### Task to carry out
Only lines containing the word "avatar" belong in the answer; copy each one from the records.

Stored data entries
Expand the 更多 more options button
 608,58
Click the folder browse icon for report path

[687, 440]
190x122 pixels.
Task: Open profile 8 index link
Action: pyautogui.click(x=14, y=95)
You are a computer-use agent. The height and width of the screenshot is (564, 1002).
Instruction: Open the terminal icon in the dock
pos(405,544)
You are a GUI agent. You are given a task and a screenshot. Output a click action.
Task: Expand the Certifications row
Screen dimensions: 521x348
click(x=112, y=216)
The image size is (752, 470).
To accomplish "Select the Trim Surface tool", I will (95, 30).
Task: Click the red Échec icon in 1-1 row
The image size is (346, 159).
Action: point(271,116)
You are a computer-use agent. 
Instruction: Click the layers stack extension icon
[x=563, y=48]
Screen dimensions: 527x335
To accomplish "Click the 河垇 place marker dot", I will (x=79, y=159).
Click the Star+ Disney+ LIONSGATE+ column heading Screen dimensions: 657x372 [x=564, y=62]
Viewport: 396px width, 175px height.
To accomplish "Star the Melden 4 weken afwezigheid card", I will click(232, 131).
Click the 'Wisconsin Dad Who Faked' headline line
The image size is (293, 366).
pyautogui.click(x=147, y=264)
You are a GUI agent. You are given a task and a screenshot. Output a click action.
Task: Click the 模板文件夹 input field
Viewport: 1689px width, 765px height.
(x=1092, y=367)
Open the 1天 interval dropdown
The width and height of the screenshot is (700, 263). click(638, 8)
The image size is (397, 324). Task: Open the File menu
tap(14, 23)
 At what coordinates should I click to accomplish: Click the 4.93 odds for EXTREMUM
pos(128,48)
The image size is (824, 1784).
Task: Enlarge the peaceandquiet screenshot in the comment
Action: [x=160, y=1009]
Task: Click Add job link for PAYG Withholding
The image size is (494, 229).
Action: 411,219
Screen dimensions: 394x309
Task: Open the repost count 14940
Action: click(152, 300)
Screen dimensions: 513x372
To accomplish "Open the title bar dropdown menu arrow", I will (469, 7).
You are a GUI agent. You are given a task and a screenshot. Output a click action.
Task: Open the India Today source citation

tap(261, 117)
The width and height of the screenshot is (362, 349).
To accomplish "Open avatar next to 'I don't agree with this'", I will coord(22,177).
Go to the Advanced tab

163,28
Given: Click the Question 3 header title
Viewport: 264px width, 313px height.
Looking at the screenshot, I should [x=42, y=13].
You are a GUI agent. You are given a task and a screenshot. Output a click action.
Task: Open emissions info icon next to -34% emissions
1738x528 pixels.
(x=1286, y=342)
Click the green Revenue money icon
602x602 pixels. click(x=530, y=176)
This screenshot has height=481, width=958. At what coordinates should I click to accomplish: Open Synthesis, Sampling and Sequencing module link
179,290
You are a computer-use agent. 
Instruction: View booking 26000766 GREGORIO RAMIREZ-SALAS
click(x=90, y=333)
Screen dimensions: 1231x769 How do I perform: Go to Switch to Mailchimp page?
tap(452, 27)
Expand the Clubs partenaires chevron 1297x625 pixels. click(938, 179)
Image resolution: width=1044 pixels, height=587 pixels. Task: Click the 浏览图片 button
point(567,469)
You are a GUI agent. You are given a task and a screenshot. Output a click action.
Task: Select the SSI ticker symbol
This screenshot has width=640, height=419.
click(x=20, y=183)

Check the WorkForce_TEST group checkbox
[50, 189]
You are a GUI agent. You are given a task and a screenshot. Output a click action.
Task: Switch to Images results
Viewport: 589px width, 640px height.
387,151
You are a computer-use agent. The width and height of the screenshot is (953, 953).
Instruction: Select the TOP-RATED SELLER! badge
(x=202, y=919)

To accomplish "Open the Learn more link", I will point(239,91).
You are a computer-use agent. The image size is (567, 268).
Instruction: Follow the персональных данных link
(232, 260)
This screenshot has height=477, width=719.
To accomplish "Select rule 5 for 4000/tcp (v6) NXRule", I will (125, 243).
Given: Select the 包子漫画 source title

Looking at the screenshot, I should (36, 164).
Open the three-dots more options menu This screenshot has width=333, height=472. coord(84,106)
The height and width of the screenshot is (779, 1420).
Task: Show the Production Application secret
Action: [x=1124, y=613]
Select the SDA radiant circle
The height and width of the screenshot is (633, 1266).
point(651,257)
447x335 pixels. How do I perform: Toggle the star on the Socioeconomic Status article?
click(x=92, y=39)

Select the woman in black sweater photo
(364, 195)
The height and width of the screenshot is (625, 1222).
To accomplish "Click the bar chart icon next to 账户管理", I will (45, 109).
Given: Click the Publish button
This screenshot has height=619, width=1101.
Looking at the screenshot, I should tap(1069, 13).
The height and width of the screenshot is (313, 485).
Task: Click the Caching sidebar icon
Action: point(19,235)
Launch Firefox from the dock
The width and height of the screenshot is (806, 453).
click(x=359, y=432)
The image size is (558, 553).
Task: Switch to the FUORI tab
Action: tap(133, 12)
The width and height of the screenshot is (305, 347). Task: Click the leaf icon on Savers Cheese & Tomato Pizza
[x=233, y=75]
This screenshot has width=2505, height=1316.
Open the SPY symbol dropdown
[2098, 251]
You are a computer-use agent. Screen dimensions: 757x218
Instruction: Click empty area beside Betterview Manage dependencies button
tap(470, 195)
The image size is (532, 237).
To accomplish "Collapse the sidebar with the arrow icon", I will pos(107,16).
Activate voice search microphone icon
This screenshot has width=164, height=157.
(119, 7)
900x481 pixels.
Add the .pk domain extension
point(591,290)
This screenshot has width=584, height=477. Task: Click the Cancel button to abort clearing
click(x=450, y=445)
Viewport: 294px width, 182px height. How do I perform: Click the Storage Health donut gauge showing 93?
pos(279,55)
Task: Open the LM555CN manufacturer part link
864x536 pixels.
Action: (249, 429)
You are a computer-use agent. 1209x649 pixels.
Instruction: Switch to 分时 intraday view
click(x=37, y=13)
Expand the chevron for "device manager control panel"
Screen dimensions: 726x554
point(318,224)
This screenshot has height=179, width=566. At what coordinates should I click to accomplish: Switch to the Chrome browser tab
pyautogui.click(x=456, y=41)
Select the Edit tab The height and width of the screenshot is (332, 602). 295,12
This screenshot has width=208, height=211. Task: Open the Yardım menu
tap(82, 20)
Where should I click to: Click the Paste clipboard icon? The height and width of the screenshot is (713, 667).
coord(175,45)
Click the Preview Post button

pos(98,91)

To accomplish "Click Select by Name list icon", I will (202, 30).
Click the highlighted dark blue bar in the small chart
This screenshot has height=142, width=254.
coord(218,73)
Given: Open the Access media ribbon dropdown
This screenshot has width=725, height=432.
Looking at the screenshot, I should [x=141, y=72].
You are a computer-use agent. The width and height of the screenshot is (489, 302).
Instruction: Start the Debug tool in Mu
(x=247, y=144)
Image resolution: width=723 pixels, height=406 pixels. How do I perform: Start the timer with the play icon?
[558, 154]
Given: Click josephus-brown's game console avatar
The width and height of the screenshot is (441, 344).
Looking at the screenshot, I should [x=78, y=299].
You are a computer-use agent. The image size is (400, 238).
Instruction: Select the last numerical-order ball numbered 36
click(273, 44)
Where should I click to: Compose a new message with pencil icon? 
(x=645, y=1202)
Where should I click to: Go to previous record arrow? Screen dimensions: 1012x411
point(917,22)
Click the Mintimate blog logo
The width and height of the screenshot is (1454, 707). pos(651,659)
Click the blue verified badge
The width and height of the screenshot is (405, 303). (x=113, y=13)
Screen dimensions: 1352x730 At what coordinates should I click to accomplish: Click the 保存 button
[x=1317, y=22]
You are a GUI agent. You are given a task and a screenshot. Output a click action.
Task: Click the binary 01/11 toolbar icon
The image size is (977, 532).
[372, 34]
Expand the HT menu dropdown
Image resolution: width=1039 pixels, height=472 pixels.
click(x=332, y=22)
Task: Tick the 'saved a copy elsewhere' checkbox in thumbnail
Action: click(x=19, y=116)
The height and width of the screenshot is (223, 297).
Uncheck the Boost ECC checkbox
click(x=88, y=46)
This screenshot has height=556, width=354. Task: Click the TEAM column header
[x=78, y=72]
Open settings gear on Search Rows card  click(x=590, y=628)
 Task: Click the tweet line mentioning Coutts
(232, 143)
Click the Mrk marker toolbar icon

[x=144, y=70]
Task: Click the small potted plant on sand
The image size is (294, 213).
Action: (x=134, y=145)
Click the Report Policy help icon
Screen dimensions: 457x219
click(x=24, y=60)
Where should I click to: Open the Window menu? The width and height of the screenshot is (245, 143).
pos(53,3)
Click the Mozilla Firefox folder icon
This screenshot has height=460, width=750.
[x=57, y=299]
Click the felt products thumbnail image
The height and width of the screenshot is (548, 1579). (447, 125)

### Expected answer
To accomplish "Open avatar next to 'I don't agree with this'", I will coord(22,177).
Given: Click josephus-brown's game console avatar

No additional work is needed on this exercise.